* Start *
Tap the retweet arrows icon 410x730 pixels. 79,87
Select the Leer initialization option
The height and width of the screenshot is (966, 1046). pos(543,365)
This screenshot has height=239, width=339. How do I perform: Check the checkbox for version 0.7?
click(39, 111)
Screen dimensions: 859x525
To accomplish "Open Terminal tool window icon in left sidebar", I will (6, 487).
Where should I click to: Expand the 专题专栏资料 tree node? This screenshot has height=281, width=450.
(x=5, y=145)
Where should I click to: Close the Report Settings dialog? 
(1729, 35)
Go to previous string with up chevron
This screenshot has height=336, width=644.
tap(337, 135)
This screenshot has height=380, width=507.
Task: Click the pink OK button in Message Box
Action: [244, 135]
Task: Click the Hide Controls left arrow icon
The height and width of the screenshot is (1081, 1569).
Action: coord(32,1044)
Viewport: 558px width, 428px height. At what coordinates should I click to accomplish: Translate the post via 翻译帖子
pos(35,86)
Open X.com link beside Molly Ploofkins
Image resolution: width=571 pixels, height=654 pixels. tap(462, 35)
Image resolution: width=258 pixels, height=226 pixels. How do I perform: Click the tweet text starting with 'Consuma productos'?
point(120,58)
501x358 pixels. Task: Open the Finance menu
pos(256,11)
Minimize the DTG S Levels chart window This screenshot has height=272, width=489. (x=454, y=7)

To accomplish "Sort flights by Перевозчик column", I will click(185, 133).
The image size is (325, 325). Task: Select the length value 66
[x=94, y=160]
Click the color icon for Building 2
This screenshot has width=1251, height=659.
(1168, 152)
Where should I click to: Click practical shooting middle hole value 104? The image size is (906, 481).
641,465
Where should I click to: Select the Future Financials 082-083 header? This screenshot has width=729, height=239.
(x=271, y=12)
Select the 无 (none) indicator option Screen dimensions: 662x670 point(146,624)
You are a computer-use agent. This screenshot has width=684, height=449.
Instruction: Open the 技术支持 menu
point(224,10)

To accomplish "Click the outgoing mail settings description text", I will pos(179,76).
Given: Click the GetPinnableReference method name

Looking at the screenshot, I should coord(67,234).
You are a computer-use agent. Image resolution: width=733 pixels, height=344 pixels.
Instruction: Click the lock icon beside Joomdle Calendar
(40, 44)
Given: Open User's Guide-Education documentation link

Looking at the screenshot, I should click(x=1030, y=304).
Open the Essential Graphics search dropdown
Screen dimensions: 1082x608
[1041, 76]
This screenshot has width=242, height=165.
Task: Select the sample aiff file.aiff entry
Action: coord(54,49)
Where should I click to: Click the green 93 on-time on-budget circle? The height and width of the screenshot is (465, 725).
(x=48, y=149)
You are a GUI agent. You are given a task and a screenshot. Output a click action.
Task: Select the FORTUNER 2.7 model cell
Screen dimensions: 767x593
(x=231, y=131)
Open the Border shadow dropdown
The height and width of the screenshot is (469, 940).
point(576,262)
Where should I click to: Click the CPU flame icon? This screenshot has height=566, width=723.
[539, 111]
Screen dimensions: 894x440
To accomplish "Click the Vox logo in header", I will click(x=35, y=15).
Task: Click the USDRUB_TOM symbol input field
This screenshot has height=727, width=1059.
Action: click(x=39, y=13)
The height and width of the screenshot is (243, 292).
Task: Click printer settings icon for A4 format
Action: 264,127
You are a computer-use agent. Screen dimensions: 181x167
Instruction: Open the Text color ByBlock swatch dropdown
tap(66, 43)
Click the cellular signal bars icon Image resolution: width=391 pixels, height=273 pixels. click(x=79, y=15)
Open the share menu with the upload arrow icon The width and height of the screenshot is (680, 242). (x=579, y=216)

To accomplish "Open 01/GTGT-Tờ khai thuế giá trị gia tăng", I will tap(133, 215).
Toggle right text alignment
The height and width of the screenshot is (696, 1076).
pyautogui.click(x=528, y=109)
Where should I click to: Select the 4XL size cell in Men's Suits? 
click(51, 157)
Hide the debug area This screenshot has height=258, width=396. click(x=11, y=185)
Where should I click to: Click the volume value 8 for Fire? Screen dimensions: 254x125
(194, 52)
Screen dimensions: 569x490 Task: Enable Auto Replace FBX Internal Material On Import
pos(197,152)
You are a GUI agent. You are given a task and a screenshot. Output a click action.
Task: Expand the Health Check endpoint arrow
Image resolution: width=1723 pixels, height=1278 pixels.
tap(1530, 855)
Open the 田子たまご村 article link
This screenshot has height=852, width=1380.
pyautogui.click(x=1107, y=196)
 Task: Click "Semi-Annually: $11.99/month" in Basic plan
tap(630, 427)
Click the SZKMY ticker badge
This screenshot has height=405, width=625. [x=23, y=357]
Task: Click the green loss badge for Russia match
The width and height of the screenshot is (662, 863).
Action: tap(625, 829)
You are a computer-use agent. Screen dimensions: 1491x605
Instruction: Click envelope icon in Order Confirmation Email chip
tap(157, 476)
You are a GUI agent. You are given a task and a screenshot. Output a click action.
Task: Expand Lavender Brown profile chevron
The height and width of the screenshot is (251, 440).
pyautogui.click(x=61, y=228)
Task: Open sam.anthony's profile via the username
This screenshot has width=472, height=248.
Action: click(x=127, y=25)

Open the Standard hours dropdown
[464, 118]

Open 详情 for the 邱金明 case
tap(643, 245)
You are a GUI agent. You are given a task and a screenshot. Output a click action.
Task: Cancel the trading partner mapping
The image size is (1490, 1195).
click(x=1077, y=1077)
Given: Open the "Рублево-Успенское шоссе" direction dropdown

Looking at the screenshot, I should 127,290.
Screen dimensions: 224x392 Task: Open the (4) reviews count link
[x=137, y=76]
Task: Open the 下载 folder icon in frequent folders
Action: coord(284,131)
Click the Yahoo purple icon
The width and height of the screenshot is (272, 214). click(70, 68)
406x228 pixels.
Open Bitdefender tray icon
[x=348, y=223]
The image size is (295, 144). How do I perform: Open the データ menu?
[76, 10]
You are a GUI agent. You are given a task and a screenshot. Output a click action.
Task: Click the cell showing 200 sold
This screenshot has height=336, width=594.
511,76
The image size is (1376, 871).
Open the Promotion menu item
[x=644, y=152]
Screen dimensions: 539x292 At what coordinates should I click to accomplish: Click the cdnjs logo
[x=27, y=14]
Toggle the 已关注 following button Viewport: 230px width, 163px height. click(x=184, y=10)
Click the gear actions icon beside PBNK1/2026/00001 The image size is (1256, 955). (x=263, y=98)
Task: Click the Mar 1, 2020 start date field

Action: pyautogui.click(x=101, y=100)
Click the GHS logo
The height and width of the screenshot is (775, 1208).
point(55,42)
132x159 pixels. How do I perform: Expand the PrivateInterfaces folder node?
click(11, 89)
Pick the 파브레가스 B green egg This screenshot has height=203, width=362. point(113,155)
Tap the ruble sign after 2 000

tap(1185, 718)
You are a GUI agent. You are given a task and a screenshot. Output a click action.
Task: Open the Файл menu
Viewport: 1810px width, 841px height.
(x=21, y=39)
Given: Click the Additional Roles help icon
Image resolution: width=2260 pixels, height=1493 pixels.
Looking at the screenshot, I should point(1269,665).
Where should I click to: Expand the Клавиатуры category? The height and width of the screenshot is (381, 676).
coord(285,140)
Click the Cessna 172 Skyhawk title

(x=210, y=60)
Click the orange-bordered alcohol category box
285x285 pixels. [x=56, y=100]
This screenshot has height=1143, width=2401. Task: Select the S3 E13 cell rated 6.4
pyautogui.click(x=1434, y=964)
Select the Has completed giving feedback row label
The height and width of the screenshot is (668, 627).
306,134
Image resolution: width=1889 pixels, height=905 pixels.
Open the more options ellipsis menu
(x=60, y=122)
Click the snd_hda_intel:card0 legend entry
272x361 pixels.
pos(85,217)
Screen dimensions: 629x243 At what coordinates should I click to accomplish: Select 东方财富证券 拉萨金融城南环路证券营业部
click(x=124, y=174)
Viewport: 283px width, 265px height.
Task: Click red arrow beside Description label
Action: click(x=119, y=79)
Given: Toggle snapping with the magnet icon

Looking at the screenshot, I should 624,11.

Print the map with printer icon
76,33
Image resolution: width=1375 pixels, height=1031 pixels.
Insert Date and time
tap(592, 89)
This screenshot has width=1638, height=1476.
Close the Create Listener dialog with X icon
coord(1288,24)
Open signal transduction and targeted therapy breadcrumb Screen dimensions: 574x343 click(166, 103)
* End *
Copy out the records from the line holding "This screenshot has height=1143, width=2401." through the line holding "pos(85,217)", inclusive, replacing "legend entry" with "series label" and leaving everything else unchanged.

*THE REPLY*:
This screenshot has height=1143, width=2401. Task: Select the S3 E13 cell rated 6.4
pyautogui.click(x=1434, y=964)
Select the Has completed giving feedback row label
The height and width of the screenshot is (668, 627).
306,134
Image resolution: width=1889 pixels, height=905 pixels.
Open the more options ellipsis menu
(x=60, y=122)
Click the snd_hda_intel:card0 series label
272x361 pixels.
pos(85,217)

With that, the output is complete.